While the bargaining team and Executive Committee want a strong strike mandate for strategic reasons, voting “yes” has consequences for individual members. It means that if QUFA and the Administration cannot come to an agreement during conciliation and QUFA has a strike mandate, members may have to strike (withdraw their labour) to convince the Administration to remove concessions or agree to changes in members’ working conditions. QUFA will organize strike activities and strike pay as well as pay for members’ benefit coverage during the strike, but a strike could mean financial hardship for many members. If the employer expects members to make up missed work when the strike ends, they usually agree to restore full compensation, but QUFA cannot guarantee that this will be the case with Queen’s Administration.
It is important to note that striking workers cannot be terminated for exercising their right to withhold their labour in a legal strike. Further, an employer cannot discipline someone or otherwise discriminate against them for having participated in a legal strike once the strike is over.
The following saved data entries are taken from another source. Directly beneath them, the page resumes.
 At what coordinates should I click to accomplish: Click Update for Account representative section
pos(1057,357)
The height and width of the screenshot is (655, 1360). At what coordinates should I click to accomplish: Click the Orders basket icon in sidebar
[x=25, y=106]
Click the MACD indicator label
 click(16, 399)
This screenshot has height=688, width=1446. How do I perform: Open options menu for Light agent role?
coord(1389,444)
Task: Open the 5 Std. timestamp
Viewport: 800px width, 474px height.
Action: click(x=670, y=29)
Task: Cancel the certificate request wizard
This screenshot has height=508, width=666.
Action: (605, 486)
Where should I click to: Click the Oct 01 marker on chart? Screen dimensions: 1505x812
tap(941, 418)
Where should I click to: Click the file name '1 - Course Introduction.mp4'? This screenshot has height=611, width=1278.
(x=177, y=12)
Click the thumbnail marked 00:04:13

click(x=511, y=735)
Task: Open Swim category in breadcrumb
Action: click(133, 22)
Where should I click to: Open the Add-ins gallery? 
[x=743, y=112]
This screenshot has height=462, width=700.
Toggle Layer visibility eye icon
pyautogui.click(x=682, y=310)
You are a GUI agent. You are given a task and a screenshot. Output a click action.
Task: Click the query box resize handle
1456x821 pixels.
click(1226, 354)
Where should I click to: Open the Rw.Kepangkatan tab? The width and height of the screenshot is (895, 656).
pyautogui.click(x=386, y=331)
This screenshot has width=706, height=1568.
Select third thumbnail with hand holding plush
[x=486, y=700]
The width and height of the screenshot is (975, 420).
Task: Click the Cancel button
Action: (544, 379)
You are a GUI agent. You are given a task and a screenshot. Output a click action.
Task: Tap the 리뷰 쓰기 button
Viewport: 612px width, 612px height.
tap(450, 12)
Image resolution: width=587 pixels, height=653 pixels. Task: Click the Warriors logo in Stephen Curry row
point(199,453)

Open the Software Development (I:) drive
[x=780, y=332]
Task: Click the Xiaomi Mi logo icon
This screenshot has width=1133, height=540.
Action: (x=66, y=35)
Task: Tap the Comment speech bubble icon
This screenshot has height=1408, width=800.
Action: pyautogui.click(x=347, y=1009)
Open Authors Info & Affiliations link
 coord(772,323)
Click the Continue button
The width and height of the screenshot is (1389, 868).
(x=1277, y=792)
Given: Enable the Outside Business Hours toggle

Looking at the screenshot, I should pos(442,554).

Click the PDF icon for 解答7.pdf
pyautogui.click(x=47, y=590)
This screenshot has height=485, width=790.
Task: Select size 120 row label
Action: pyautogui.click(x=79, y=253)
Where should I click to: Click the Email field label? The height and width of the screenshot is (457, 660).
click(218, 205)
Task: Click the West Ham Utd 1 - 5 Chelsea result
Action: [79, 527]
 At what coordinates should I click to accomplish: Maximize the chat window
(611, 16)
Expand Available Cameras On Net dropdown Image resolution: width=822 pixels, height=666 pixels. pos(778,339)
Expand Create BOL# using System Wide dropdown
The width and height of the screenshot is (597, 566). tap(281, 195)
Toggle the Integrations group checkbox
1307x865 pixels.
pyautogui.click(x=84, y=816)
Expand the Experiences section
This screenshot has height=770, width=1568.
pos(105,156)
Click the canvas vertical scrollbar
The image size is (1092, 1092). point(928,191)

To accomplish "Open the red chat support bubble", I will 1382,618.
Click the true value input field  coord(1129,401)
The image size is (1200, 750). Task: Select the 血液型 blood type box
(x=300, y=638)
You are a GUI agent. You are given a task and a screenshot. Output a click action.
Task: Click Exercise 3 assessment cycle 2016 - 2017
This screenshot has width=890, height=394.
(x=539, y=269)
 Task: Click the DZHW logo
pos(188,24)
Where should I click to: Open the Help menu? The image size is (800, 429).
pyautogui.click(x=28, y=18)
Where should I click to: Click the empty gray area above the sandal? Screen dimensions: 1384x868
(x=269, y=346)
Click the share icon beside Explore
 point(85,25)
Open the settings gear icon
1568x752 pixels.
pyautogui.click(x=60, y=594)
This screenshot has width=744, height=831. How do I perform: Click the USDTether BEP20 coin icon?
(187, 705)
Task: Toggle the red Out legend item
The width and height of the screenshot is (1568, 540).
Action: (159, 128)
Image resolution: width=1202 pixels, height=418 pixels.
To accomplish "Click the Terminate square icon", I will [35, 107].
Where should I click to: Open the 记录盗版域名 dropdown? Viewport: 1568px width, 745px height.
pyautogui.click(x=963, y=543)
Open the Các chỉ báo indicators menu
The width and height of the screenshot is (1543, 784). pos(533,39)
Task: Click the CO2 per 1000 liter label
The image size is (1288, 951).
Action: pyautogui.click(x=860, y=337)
Given the legal framework set out by the Ministry, if conciliation began when classes resume in January, the earliest possible strike would be late January. It is more likely that the parties will engage in conciliated negotiations over a number of meetings. It is QUFA’s intention to use this time to work toward a reasonable settlement with the University and the Bargaining Team will remain at the table as long as progress is being made. If bargaining with the conciliator is not successful, the more likely timeline for a strike would be mid to late February.
This Strike Mandate FAQ explains how strikes work; if you have further questions regarding the strike process or mandate, please send them to firstname.lastname@example.org and we will try to answer these before the vote closes.
On the bright side, a “yes” vote may mean the Administration comes to the table in January prepared to discuss outstanding issues with a view to arriving at mutually agreeable outcomes.